**Textabschnitt**
____
Alkohol, Cannabis oder Glücksspiel: Etwa jeder sechste Mensch in Niedersachsen ist von einer Sucht betroffen oder leidet unter einer Substanzkonsumstörung. Doch die Suchtberatungsstellen im Land seien chronisch unterfinanziert, warnt die Diakonie.
Hannover (epd). Die Diakonie in Niedersachsen hat die Landesregierung aufgefordert, rund eine Million Euro mehr für die Suchtberatung im Land zur Verfügung zu stellen. «Die Fachstellen für Suchtberatung leisten eine unverzichtbare Arbeit und sind dennoch chronisch unterfinanziert», sagte Diakonie-Chef Hans-Joachim Lenke am Mittwoch in Hannover mit Blick auf den sechsten bundesweiten Aktionstag Suchtberatung am Donnerstag. Mit dem dringend benötigten Geld könnten Lücken in der Versorgung geschlossen werden, insbesondere in der Präventionsarbeit.
____
**Quelldaten**
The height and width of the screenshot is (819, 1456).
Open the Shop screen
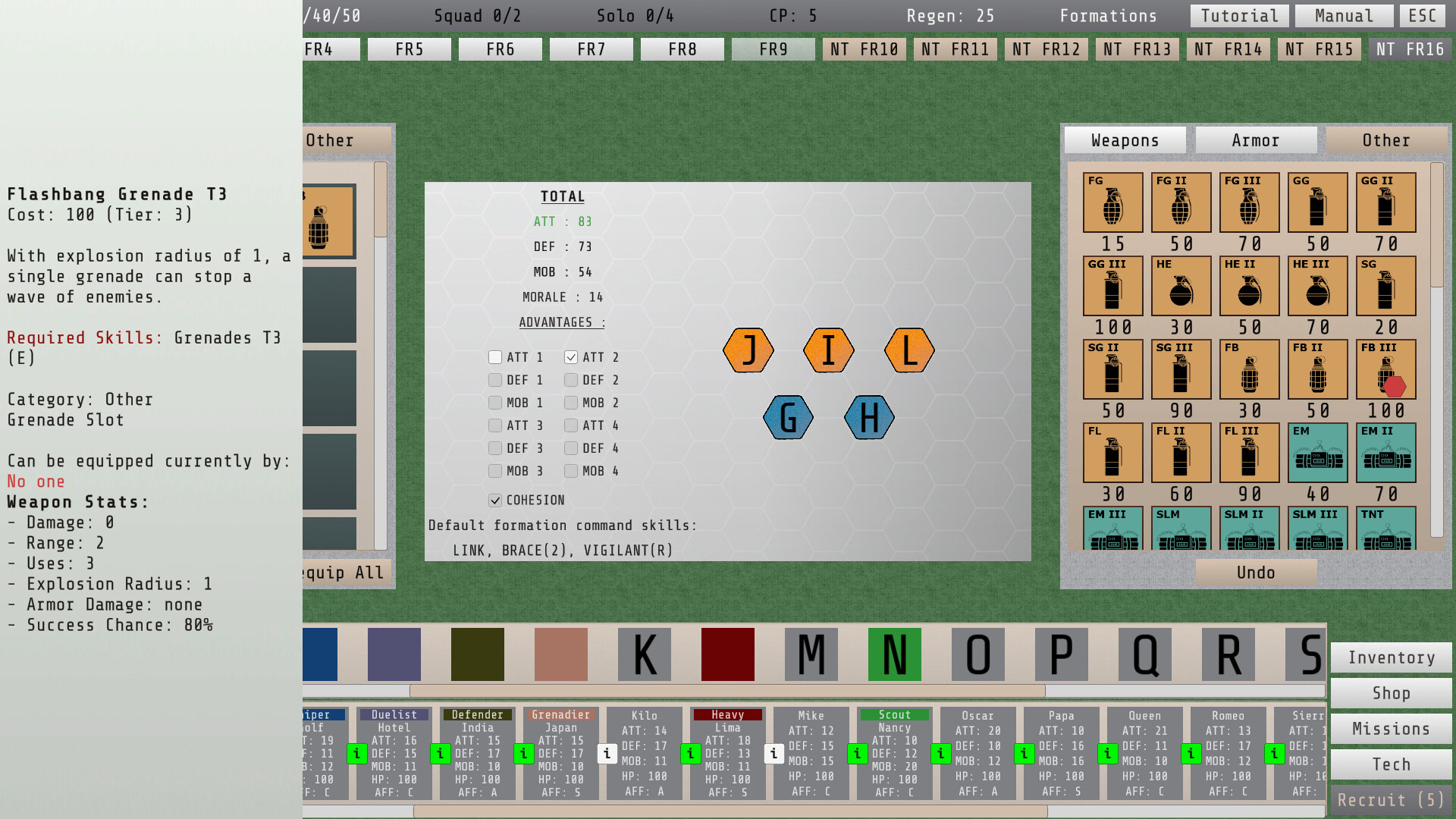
____
**Aufgabe 1**
Beantworte anhand des Textabschnitts über die Suchtberatung in Niedersachsen diese Fragen:
(a) Welcher Anteil der Menschen in Niedersachsen ist von einer Sucht betroffen oder leidet unter einer Substanzkonsumstörung?
(b) Wie viel Geld mehr soll die Landesregierung laut der Diakonie für die Suchtberatung bereitstellen?
(c) An welchem Tag findet der sechste bundesweite Aktionstag Suchtberatung statt?
**Aufgabe 2**
Wie lautet der Satz «Mit dem dringend benötigten Geld könnten Lücken in der Versorgung geschlossen werden, insbesondere in der Präventionsarbeit.» aus dem Textabschnitt auf Englisch?
**Aufgabe 3**
Knüpfe an den Bericht über die Suchtberatung in Niedersachsen an und schreibe ihn nach dem letzten Satz weiter.

**Ergebnis 1**
(a) Etwa jeder sechste Mensch.
(b) Rund eine Million Euro.
(c) Am Donnerstag.

**Ergebnis 2**
With the urgently needed money, gaps in care could be closed, particularly in prevention work.

**Ergebnis 3**
«Wir setzen uns dafür ein, dass die Suchtberatung endlich auskömmlich und dauerhaft finanziert wird», sagte Lenke. Nach Angaben der Diakonie leiden in Niedersachsen rund 1,3 Millionen Menschen unter einer Substanzkonsumstörung oder abhängigen Verhaltensweisen durch Alkohol, Cannabis, Medikamente oder Glücksspiel. Das sei jeder sechste im Land. Darunter litten indirekt auch zahlreiche Menschen aus dem familiären und sozialen Umfeld, vor allem Kinder oder Partnerinnen und Partner, aber auch Freunde, Kollegen und Nachbarn.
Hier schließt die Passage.